The extraction and purification of Inverted Membrane Vesicles from E. coli were done by disintegration of the bacterial membrane and subcellular fractionation. The procedures are fully described in Supplementary Note 3. Briefly, E. coli (MG1655) were grown in LB medium and collected by centrifugation. The cells were lysed and homogenized either by ultrasonication (Digital Sonifier Model 450, Branson Ultrasonics Corp.) or French press (Emulsi-Flex C5, Avestin). The membrane was isolated by three ultracentrifugation (Ultrazentrifuge Optima XPN 100, Beckman Coulter) steps (details are given in Supplementary Note 2). Next a density gradient centrifugation in a sucrose gradient from 20 to 50% was done for 24 h at 240,000×g. The IMVs were located between 35 and 45% sucrose, collected and diluted to 1:4. To concentrate the IMVs, another ultracentrifugation step was performed for 2 h at 433,000×g.

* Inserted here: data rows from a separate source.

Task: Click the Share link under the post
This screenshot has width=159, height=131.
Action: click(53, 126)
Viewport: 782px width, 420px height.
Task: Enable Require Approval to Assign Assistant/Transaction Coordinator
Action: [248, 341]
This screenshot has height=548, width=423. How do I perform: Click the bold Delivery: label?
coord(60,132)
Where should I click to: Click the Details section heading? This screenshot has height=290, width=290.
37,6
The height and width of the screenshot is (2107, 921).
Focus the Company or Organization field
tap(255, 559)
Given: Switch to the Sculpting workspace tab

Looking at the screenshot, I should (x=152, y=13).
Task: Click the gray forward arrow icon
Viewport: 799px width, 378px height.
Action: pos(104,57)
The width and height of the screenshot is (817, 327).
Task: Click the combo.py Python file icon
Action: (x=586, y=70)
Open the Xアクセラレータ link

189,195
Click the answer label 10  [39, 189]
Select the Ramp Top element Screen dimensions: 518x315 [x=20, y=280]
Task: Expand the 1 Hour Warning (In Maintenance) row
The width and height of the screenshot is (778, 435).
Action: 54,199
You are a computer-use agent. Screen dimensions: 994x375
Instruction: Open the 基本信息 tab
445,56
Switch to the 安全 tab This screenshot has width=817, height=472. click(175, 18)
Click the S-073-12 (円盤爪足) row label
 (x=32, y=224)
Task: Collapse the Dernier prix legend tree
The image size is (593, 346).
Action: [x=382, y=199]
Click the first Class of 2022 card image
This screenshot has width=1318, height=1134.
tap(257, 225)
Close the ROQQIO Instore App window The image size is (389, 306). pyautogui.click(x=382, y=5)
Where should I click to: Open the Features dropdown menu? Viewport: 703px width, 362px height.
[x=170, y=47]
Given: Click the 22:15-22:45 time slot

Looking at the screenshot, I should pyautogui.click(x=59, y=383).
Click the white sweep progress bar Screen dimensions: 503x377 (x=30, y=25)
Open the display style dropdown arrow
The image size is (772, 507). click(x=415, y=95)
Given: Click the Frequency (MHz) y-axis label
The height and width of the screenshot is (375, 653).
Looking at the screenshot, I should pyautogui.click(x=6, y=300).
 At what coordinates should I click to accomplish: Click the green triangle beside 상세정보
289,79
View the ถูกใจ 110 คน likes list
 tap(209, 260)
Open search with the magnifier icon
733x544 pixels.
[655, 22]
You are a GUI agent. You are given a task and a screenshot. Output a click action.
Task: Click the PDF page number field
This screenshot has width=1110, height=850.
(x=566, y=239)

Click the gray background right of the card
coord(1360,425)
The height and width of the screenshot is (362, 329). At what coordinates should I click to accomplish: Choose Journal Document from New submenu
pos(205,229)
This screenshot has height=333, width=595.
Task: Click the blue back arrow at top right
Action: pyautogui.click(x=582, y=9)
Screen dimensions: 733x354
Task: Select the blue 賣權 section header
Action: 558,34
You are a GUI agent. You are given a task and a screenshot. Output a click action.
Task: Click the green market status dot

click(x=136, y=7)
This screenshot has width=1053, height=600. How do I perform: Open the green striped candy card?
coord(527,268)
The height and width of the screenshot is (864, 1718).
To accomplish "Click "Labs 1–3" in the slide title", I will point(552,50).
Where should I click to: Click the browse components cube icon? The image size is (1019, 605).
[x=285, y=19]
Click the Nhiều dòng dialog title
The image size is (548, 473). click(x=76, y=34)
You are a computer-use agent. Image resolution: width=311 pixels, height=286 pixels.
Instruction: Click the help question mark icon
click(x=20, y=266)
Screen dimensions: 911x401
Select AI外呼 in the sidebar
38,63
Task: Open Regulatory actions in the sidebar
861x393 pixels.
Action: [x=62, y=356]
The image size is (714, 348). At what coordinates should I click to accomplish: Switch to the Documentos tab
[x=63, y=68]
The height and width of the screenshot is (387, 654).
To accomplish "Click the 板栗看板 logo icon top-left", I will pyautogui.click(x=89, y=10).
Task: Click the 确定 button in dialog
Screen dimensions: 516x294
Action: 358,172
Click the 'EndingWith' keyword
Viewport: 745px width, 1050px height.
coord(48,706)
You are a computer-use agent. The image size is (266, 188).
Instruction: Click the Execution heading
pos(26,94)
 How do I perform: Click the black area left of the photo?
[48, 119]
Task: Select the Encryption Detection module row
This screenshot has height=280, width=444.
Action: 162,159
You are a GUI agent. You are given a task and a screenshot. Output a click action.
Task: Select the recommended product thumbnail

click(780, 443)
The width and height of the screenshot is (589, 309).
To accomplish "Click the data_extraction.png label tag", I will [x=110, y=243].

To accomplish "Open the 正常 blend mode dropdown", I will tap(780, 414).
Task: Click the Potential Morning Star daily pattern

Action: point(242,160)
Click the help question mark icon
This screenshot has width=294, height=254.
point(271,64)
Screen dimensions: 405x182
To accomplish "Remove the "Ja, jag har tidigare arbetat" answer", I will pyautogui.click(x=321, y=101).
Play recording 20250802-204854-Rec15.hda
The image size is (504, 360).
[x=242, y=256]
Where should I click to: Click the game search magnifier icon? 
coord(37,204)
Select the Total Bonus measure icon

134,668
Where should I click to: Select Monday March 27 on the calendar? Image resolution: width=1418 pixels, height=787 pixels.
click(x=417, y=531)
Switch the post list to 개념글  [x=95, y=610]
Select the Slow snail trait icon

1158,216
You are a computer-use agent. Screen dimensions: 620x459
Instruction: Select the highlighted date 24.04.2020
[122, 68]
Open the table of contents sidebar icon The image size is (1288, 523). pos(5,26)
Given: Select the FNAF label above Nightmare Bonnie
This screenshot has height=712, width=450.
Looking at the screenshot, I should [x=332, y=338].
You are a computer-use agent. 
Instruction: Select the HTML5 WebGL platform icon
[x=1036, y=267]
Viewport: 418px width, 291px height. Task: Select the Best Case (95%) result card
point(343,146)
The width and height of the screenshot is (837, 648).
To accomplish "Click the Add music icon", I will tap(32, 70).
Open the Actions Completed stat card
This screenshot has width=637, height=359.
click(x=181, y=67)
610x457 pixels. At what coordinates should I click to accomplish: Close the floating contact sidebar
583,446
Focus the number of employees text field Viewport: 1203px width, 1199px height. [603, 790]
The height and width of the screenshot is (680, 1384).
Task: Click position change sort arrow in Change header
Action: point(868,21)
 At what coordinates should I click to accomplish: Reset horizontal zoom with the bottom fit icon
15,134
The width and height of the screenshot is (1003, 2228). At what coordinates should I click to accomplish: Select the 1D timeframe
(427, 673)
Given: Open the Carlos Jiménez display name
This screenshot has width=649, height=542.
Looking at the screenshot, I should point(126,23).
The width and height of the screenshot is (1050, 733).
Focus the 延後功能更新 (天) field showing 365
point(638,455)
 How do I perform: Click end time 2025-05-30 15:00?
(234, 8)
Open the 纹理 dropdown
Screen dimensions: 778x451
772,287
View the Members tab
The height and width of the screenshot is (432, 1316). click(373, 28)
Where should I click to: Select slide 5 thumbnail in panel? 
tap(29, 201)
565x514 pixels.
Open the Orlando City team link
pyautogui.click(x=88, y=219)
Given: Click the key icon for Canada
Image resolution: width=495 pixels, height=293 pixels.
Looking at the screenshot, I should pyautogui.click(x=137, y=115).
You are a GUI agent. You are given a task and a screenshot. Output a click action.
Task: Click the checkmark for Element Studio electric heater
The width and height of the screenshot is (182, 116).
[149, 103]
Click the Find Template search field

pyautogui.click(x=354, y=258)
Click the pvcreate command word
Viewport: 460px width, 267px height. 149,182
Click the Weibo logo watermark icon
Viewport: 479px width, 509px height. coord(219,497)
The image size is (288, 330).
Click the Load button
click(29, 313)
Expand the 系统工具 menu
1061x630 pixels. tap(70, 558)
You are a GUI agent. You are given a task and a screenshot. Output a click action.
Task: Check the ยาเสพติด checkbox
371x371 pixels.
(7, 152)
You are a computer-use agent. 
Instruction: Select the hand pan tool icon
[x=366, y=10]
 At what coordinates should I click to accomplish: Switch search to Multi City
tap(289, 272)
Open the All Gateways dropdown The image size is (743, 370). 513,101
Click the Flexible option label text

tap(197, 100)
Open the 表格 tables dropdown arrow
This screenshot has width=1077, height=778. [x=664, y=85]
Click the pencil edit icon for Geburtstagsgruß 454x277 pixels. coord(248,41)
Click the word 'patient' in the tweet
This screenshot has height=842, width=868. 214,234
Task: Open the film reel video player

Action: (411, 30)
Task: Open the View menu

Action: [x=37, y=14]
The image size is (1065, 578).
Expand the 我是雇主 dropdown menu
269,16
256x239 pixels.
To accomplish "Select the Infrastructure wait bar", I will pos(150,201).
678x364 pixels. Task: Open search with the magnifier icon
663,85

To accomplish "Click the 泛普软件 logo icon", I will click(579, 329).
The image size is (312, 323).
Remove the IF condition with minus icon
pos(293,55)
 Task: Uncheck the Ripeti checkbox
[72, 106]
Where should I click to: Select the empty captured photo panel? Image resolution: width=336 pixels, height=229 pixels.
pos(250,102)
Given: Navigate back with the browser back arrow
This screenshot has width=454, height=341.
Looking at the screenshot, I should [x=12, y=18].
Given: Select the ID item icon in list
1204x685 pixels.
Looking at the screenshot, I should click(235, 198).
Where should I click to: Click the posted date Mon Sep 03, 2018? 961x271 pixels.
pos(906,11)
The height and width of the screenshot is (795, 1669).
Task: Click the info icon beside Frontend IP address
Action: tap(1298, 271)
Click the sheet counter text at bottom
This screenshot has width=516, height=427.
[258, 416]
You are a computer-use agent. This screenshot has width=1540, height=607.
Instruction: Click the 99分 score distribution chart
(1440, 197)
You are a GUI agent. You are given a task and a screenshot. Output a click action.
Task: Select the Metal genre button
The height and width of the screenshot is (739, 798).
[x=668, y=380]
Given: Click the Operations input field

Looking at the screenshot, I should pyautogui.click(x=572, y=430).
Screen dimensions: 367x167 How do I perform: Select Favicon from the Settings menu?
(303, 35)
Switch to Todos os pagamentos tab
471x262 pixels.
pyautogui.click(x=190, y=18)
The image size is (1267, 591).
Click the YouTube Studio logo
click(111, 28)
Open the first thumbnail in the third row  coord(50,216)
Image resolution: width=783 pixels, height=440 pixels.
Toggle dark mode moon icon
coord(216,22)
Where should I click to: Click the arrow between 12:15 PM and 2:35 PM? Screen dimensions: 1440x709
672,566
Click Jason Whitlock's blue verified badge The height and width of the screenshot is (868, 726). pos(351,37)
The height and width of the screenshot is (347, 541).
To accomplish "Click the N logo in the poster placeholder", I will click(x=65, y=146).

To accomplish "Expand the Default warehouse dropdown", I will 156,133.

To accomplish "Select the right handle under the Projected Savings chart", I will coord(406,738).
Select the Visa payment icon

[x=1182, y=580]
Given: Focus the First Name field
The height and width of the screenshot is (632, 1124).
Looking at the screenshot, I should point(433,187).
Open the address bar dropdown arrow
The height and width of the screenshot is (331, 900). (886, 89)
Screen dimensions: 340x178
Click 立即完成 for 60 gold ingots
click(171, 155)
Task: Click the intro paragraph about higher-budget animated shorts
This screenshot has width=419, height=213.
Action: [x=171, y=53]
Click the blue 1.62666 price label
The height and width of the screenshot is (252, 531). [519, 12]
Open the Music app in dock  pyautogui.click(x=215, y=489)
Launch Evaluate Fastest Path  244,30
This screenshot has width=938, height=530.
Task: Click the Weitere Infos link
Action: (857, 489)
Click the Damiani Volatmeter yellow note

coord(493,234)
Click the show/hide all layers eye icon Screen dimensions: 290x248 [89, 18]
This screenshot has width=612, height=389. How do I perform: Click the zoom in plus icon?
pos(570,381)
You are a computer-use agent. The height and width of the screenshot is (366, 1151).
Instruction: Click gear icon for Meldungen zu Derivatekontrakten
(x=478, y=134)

Then the pellet containing the IMVs was resuspended in buffer to a concentration of 2 g mL−1 and the suspension was filtered with a 0.22 μm sterile filter and frozen at −80 °C.

Characterization of inverted membrane vesicles

Concentration and size distribution of the vesicles were determined using tunable resistive pulse sensing (TRPS) on a qNano device (Izon Science, Christchurch, New Zealand). For the measurement a NP200 stretchable nanopore was used, which was calibrated with carboxylated polystyrene beads (mean size 350 nm). The lower fluid cell was filled with 80 μL membrane buffer and 30 μL of the vesicles, diluted with membrane buffer, were added to the upper fluid cell. Size distribution and concentration were calculated from the measurement data with the instrument software (Izon Control Suite 2, Christchurch, New Zealand). The average concentration was 2.2 ± 0.4 × 1011 vesicles per mL and the average size was 167 ± 39 nm (Supplementary Figure 11).

Data availability

The data that support the findings of this study are available from the corresponding author upon request.